The third volume of The Cambridge History of Russia provides an authoritative political, intellectual, social and cultural history of the trials and triumphs of Russia and the Soviet Union during the twentieth century. It encompasses not only the ethnically Russian part of the country but also the non-Russian peoples of the tsarist and Soviet multinational states and of the post-Soviet republics. Beginning with the revolutions of the early twentieth century, chapters move through the 1920s to the Stalinist 1930s, World War II, the post-Stalin years and the decline and collapse of the USSR. The contributors attempt to go beyond the divisions that marred the historiography of the USSR during the Cold War to look for new syntheses and understandings. The volume is also the first major undertaking by historians and political scientists to use the new primary and archival sources that have become available since the break-up of the USSR.

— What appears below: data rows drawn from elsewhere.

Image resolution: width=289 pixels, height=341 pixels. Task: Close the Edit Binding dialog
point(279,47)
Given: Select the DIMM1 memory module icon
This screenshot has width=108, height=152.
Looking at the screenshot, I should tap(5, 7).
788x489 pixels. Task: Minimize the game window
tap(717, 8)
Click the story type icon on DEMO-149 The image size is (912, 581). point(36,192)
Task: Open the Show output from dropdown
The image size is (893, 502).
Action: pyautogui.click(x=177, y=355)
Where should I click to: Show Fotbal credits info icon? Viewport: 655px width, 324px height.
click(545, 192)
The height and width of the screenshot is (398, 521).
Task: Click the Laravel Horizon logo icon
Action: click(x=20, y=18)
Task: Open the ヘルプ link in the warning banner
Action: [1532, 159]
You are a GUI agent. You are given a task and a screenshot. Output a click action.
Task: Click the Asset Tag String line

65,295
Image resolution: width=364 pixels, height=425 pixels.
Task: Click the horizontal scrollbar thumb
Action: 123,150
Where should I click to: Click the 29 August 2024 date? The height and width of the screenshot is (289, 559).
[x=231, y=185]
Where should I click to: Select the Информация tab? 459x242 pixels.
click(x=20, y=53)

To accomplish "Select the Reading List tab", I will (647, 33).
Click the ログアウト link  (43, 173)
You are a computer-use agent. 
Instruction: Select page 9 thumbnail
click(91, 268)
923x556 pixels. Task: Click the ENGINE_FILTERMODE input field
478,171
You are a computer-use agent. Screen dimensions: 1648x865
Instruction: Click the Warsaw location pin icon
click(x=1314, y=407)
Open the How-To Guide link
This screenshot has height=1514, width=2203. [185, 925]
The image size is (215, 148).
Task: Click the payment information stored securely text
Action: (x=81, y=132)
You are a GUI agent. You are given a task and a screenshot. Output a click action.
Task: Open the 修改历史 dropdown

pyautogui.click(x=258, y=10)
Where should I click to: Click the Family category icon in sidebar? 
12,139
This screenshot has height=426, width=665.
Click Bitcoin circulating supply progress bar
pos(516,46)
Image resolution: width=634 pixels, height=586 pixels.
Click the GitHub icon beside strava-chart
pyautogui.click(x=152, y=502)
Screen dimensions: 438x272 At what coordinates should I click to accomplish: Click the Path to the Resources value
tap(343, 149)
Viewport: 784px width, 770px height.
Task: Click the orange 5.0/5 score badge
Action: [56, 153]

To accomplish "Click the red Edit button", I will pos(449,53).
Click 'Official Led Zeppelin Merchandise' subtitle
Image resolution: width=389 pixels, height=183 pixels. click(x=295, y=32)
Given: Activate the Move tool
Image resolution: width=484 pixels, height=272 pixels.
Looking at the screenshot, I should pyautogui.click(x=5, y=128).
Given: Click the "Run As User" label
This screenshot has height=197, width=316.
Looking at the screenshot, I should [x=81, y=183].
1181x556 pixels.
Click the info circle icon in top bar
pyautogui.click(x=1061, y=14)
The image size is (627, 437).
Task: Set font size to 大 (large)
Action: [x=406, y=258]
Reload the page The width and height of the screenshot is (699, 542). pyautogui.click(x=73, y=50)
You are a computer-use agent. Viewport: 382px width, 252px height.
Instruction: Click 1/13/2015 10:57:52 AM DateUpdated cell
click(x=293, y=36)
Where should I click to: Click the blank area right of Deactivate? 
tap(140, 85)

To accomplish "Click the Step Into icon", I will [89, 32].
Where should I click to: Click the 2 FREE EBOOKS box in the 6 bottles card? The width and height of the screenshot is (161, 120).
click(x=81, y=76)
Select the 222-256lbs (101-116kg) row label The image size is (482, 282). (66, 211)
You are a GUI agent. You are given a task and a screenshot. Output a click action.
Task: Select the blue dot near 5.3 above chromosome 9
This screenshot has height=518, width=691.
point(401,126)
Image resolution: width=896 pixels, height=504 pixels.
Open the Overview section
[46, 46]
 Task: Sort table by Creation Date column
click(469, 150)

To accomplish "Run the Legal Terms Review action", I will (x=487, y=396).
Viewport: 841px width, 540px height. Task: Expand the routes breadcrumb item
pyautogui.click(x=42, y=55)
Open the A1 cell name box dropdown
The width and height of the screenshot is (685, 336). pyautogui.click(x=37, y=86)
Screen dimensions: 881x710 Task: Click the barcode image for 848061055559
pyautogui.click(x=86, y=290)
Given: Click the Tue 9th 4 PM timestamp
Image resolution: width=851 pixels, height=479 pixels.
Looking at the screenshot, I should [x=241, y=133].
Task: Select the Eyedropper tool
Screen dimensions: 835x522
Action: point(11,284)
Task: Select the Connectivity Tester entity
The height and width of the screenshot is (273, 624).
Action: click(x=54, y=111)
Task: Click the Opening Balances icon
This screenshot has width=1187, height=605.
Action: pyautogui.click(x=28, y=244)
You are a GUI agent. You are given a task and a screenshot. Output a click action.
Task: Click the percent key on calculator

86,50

Ronald Grigor Suny is the William H. Sewell Jr. Distinguished University Professor of History at the University of Michigan and professor emeritus of political science and history at the University of Chicago.
Ronald Grigor Suny's long introduction to this book about the Western approaches to the history of 20th century Russia is a masterpiece in historical methodology.
A who's who of the 20th century Russian / Soviet studies, with some diversity of approaches and material but generally high level - both of scholarship and the viewpoint (i.e., no minor case studies here). Helpful bibliography.